Е. А. Баратынский * * * Тебе приснилось (экие дела), что ты, моя родная, родила. Ворочалась, наверное, всю ночь. О сын фантазии! (Хотя приснилась дочь...) Осознавать, однако, странно мне, что места нет в твоем нелепом сне слуге покорному, ревнивому... так вот, напоминает это анекдот. Ты посмотри: на Невский-авеню снег падает! А я тебе звоню с Гостиного. Такие вот дела. Рассказывай, ну как там родила? А ты смеешься в трубку, мол, боюсь того-сего... Да я и сам смеюсь. Счастливые! — не ведаем основ психоанализа и толкованья снов. Разговор о весне
— Вот и я говорю, весна наступает... — А зима, соответственно, отступает... — И не на что нам обижаться. — Ангел на Александрийской колонне голосует за что-то... — А на фронтоне бюсты, рук не имущие, вынуждены воздержаться... — Вот и я говорю, весна... — Делов-то!.. — ...наступает... — Даже как-то неловко говорить об этом... — Время, время... — Закрыт на просушку сад, в котором гуляли Пушкин... — Александр Сергеевич? — ...и другие поэты. — Вот и я говорю: все причинно обусловлено в мире... — Спичкой чиркнув, закурить и смотреть на зарю с моста, скажем... — А можно просто ни на что не смотреть с того же моста... — Впрочем, я не курю. — Вот и я говорю: не так уж плохо жить на свете. — Глубоким вдохом... — ...Или выдохом. — ...ознаменуем этот вечер. — На грани банала счастье наше: идем по каналу... — Огибая Сенную. Милонов (1792–1821) и Грамматин (1786–1827)
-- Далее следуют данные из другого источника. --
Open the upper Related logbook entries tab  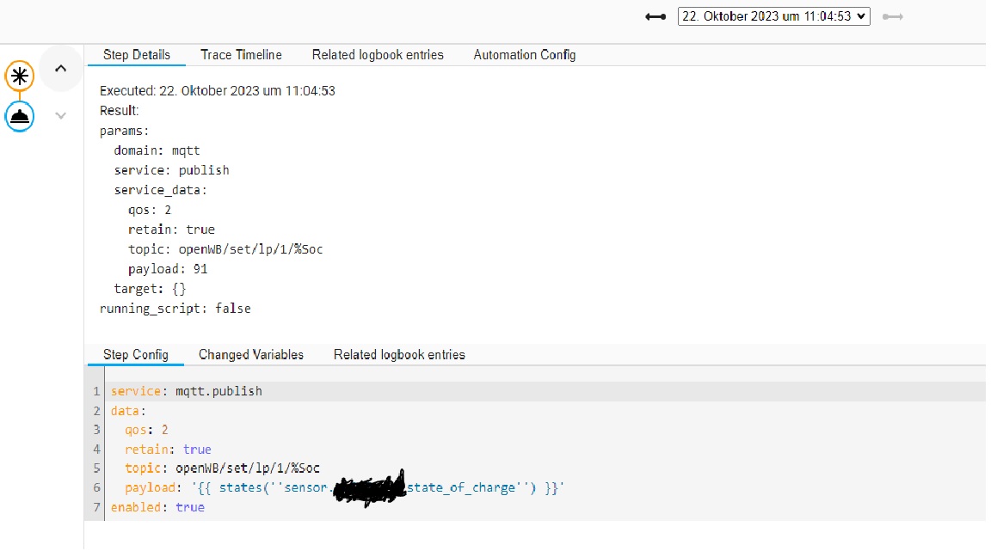click(378, 55)
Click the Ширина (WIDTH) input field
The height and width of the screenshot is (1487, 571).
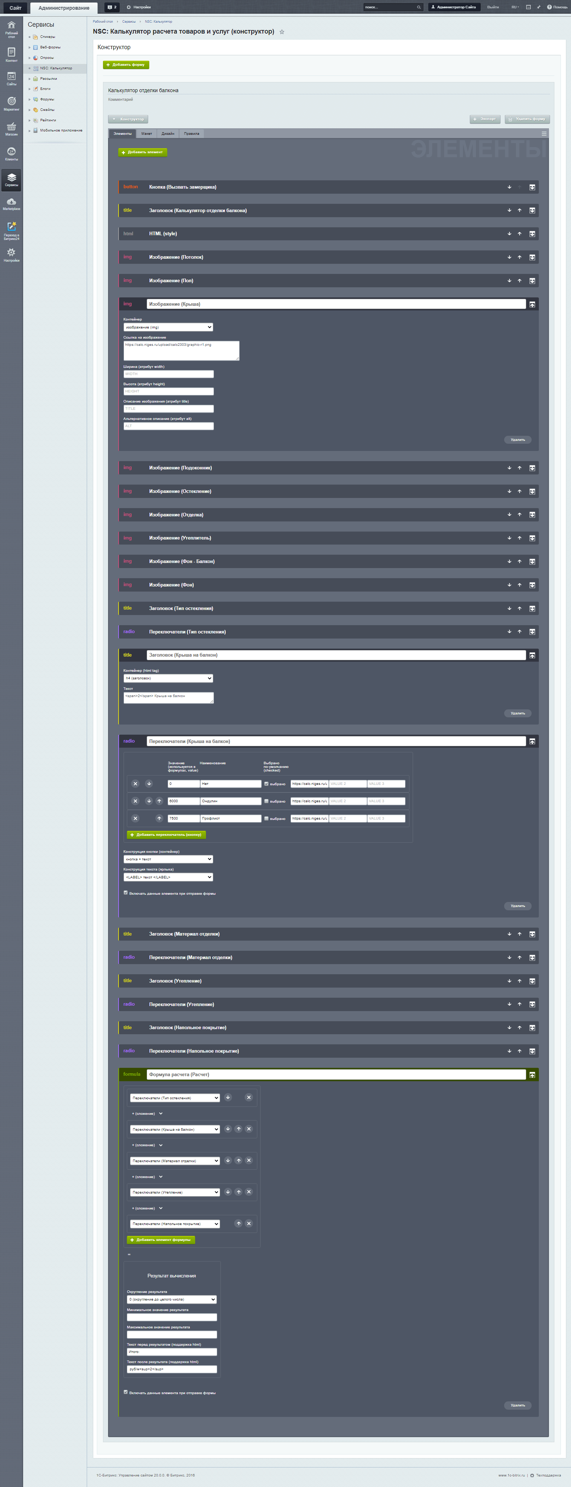click(168, 374)
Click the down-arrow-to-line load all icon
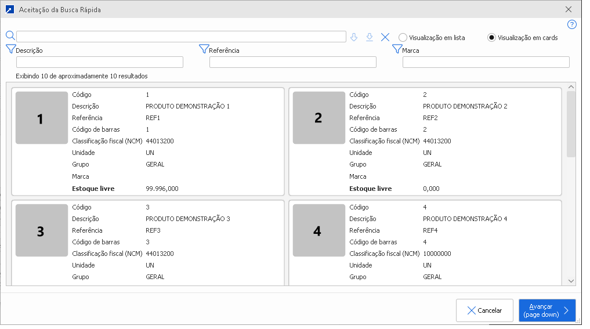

Михаил Васильевич Милонов спит и вздыхает во сне с тоскою, грезится нечто ему костромское, баловню столичных салонов. Николай Федорович Грамматин в Костроме уснул как убитый, а когда почувствовал флюиды, проснулся и сел на краю кровати. Думает, не написать ли другу эпистолу? Тут и Милонов проснулся: не написать ли другу? Один глядел в потолок, а другой тем временем в угол, а в печных трубах ветер насвистывал. И подумал Грамматин: ветер дует. И подумал Милонов: дует, дует, будто кто-то в трубе черт-те чем колдует, помолчит, помолчит, а потом как задует!.. — Не грустите, Грамматин. — Да мы не из тех, кто понапрасну грустит, однако сложно тайны жизни постигнуть, а завтра на службу в Костромскую гимназию, ибо директор. — Не скучайте, Милонов. — А мы не скучаем; что ни день, то кутеж и веселие — давеча я придумал сатиру на Василия Львовича, так ведь он угощал меня, помнится, чаем... О труды наши, о дни! О годы жизни... Неусыпные бдения над столом в халате... Что-то будет, Милонов? (А ветер капризный аж свистит в трубе...) Ничего, Грамматин. 1984 Гравюры
1 Этаж — портяжная. При ней — еще две комнаты. А ниже — пятновыводчик из Парижа, починка пряжек и ремней. Кабак на Лиговке. Там пьют. По Невскому гуляют франты. Для престарелых гувернанток евангелический приют. Гранит и бронза. Конь. Вперед рука простерта. Облик властный. Магистр Берггольц мозольный пластырь в своей аптеке продает. Обводных вод проток опасный: труп неудачника плывет. 2 Стемнело. Ветер. На мосту стоять прохладно. Разночинство угрюмых зданий. Просочиться сквозь темноту и пустоту не просто взгляду. Как пирог, слоятся крыши. Кособоко дома присели. Гаснут окна, ненасветившиеся впрок. И — никого. И что за блажь бродить по городу ночами. И что ни столб — градоначальник, и что ни тумба — персонаж претенциозный. И никем так и не узнанное слово, и эти звезды — тускло — словно слова погасли в дневнике. 1980 «Красноломких закатов Коломна...»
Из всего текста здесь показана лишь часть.